In the case of William Borden’s story, many would say, “He was already rich. What more could he want?”
It’s a very common, logical question in today’s world.
Getting rich is the ultimate goal of so many people. So it’s no surprise that it baffles those people when someone else attains wealth and continues striving for other things.
Because William understood that life consisted of more than money, he decided to focus on how he spent his time instead.
In his first semester at the university, William met with just one other student for a Bible study. Three years later, 1,000 Yale students were meeting for Bible studies that had grown from William’s initial efforts.
William’s impact was not limited to campus. He was known to frequent New Haven, helping homeless people find something to eat. This ministry soon grew into Yale Hope Mission, a group that helped the homeless and alcoholic.
William understood the fickle nature of money. He was already rich at 18 years old but strove for something more, something that would last. He set out to make a difference in people’s lives, and that’s exactly what he did.
The second reason the time-money comparison is laughable boils down to simple economics: supply and demand.
Money is far less valuable because there’s far more of it.
Money might be fleeting and finite, but there’s always more. Think about it. The richest person in the world, the one with more assets and possessions than anyone else, can still get a little richer.
That’s the world’s flawed way of viewing ambition and success. Always strive for more. More money, more followers, nicer cars, bigger houses, etc. In the world’s eyes, you can never get enough. You’re always hungry, always thirsty, until the day you die.
Time is different. There’s a hard limit to how much of this commodity you have to work with. Unlike money, time has a cap, making this resource unique in that you never know how much you have until you run out.
Some people use up all their time, only to look back and realize they spent it all on things that won’t last another week. How unfortunate. You’re only alive for so long, and nothing can change that. All you can do is spend what you have been given.

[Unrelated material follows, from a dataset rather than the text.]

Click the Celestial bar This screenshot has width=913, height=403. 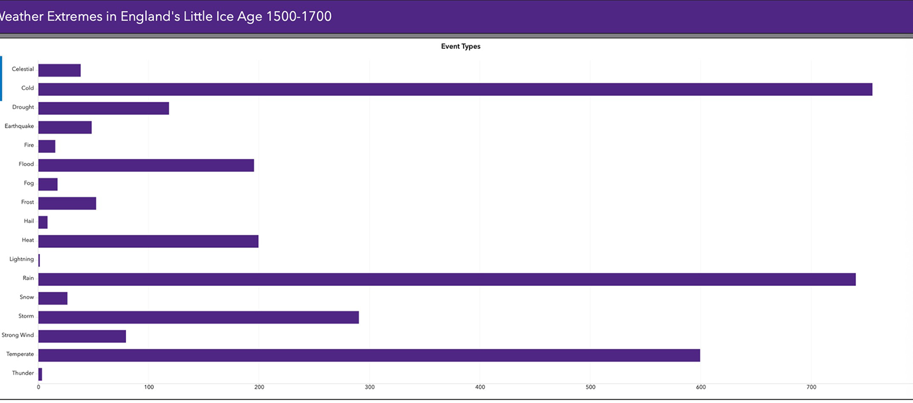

William went on to graduate from Yale and enroll in Princeton Seminary for graduate work. After his studies were completed, he decided to leave America for the mission field. He felt called to minister to Muslims in China, but first, he had to learn Arabic. William sailed for Egypt to learn the language.
While in Egypt, William contracted spinal meningitis. Within three months, the 25-year-old was dead.
Which do you think was more valuable to him? His time or his wealth?
William had all the money he could ever want, but only 25 years of life. He had more money than most of us will ever have, and yet, his riches were an insignificant part of who he really was.
The most admirable thing about this young man was not the size of his inheritance, or that he was accepted into Yale and Princeton, or that he had the privilege of touring the world.
The most admirable quality in William Borden was his spending habits.
He only had 25 years to spend, and yet, he made more of an impact than some people will make in 70. He spent his time well. He invested in something that will far outlast money. People.
He cared about and loved those around him, setting out to help others who were hurting and hungry.
As we go about our lives, we would do well to remember William Borden, to remember that each of us has been given a set number of days, and how we spend each of them will determine how we’re remembered long after we’re gone.